While you could theoretically split the string "Database is ${DBASE} and frequency is ${FREQ}" into pieces that are appropriate for StringContext, and then look up the variables DBASE and FREQ somewhere, it seems that it is much easier to replaceAll occurrences of $$${DBASE} and $$${FREQ} right away.

3 Comments

It's just that string is almost 50,000 characters ( a parameterized SQL query that I need to execute ) so I don't think it'll be very feasible to split and use StringContext. Guess I'll use replaceAll then.
@philantrovert I'm not sure why you are trying to manually plug in parameters into queries that are returned by other queries... Seems like a strange stringly-typed design. Is there no way to use some kind of prepared statement instead?
No, the query needs to be passed to hive.
0

I think it is not possible dynamically to interpolate a string as it happens during compile time itself.

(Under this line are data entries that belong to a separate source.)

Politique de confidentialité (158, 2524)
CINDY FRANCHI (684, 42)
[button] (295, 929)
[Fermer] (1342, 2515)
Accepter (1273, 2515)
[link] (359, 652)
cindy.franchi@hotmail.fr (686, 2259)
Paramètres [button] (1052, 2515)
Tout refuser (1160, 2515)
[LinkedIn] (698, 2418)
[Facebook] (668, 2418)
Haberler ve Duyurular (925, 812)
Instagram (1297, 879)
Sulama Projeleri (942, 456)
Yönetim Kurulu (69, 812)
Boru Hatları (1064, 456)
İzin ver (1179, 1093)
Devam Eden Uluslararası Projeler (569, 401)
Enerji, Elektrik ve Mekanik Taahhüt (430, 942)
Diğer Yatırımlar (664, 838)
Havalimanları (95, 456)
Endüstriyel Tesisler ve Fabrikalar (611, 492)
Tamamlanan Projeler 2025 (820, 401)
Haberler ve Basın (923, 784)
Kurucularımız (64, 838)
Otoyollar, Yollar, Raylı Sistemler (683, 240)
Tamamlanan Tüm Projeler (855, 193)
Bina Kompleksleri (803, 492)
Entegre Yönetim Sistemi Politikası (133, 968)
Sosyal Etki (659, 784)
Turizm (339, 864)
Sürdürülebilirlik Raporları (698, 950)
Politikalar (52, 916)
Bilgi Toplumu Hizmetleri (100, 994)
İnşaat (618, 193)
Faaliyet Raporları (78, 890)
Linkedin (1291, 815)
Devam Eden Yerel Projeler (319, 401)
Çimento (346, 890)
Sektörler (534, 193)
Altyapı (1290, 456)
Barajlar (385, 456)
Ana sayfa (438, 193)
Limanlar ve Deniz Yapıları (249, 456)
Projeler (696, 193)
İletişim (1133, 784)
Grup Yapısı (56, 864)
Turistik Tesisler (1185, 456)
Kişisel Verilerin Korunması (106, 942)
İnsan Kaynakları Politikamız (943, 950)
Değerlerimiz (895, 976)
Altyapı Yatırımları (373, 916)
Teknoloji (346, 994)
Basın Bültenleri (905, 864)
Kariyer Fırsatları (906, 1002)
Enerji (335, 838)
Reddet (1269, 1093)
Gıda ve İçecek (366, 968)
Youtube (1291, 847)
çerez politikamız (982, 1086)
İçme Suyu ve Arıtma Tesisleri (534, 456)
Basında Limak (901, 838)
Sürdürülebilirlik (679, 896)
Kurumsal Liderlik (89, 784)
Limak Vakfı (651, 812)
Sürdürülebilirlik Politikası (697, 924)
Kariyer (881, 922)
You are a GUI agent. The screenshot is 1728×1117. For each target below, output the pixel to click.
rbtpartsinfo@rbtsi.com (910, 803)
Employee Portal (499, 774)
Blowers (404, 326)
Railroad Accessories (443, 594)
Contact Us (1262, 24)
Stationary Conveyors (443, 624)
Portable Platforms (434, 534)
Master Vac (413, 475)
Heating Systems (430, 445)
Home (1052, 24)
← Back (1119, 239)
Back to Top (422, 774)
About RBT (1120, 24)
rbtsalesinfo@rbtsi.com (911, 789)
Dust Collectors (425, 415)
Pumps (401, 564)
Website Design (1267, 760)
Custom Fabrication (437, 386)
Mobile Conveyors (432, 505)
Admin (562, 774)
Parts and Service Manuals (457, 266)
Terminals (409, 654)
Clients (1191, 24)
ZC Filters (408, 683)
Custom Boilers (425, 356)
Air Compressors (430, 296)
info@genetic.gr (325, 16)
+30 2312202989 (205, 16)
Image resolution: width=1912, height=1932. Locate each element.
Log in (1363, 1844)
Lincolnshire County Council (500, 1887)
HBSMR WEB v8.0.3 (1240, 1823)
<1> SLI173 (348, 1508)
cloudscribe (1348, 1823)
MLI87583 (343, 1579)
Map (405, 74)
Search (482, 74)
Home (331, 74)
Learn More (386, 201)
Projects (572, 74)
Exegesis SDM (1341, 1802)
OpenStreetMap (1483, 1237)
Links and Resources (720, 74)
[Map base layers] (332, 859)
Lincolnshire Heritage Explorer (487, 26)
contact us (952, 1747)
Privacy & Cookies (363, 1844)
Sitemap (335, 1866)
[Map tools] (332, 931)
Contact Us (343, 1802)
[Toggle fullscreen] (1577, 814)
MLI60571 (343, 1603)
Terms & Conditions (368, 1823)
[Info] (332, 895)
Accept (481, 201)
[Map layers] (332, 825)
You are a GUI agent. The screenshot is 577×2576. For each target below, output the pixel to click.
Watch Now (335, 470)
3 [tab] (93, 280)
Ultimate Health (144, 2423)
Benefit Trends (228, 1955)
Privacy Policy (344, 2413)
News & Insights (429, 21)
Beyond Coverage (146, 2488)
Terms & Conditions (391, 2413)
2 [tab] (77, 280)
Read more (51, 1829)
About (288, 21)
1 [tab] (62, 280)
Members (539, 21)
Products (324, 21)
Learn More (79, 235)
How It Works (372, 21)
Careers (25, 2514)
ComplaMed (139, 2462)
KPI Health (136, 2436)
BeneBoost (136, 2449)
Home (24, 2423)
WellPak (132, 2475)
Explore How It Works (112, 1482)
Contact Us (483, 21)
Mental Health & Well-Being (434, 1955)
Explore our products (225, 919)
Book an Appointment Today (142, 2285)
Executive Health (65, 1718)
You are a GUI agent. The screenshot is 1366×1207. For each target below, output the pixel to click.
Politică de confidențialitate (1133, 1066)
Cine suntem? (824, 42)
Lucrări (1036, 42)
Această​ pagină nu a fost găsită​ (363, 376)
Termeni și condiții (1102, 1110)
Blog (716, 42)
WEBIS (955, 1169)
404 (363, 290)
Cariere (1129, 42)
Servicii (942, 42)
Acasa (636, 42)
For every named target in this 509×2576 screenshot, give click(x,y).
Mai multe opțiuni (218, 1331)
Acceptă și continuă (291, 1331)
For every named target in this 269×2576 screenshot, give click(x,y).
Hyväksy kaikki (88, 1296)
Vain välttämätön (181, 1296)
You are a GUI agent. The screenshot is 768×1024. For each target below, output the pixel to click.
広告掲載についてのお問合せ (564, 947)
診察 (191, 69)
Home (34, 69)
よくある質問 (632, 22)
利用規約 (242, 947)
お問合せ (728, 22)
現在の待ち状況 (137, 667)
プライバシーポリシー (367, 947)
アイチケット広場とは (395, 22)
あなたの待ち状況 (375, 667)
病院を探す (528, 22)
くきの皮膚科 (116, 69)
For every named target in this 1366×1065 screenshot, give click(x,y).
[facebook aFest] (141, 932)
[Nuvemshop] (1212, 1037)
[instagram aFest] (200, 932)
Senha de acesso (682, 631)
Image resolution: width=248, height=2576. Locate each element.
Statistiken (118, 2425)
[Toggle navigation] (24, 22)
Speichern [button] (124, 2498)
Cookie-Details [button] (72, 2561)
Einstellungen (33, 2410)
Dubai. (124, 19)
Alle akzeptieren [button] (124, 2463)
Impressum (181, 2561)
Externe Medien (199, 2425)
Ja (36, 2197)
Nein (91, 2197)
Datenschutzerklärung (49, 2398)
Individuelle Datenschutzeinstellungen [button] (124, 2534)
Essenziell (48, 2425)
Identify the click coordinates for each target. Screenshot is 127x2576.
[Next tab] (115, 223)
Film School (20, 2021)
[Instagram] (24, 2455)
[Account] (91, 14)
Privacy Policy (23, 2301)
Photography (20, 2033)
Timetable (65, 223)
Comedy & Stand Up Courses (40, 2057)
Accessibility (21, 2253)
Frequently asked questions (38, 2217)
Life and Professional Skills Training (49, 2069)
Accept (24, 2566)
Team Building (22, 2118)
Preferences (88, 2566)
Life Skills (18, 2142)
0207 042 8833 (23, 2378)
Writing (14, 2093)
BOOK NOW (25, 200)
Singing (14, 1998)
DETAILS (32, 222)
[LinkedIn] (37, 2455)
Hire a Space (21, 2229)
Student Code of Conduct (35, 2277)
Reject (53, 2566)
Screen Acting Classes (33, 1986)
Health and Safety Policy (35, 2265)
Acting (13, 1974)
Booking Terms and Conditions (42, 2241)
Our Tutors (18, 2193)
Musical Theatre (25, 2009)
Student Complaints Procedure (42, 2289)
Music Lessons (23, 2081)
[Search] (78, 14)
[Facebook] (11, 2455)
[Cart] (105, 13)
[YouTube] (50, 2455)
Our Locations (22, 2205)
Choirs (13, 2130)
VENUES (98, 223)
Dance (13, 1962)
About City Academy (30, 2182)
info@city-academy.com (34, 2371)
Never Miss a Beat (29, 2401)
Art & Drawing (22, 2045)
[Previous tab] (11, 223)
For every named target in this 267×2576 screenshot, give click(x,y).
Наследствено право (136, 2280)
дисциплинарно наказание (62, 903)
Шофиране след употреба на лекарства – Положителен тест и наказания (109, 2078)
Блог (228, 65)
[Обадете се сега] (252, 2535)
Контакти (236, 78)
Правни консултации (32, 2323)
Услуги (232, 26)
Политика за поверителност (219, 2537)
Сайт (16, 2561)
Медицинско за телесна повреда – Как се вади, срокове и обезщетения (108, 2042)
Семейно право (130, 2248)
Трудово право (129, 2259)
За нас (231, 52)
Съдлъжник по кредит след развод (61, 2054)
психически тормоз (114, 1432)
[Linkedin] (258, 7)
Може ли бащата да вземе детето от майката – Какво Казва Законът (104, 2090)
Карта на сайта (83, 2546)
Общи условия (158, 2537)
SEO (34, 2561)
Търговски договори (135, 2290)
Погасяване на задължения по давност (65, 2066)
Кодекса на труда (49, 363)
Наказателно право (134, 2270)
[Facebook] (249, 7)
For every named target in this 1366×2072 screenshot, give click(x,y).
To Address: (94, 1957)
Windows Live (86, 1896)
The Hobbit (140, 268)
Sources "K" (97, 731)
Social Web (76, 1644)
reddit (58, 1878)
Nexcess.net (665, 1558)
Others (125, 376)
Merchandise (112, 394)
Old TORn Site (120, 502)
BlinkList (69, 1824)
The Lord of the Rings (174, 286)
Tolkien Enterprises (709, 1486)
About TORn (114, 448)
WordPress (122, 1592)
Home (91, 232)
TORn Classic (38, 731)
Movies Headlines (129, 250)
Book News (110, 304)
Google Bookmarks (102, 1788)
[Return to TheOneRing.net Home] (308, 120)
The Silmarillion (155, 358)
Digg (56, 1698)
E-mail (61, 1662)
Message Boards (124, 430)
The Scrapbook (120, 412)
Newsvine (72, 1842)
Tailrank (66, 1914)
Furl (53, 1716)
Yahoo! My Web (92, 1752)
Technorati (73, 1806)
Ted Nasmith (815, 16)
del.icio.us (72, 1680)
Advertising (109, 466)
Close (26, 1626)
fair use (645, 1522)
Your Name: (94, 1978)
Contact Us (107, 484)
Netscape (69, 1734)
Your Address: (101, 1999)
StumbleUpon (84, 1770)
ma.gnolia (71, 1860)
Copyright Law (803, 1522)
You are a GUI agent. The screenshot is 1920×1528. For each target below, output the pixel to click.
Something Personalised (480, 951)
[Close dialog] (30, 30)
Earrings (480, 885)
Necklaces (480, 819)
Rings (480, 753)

1) String interpolation happens at compile time, so the compiler does not generally have enough information to interpolate s(queryResult). It expects a string literal, according to https://docs.scala-lang.org/sips/string-interpolation.html.

2) Under Advanced Usage in the documentation, it is explained that an expression of the form id"Hello $name ." is translated at compile time to new StringContext("Hello", "."). id(name).

So you can create something like

StringContext("Database is ", " and frequency is ",  "").s(DBASE, FREQ)

which will substitute the syntactic suger. Hope that helps.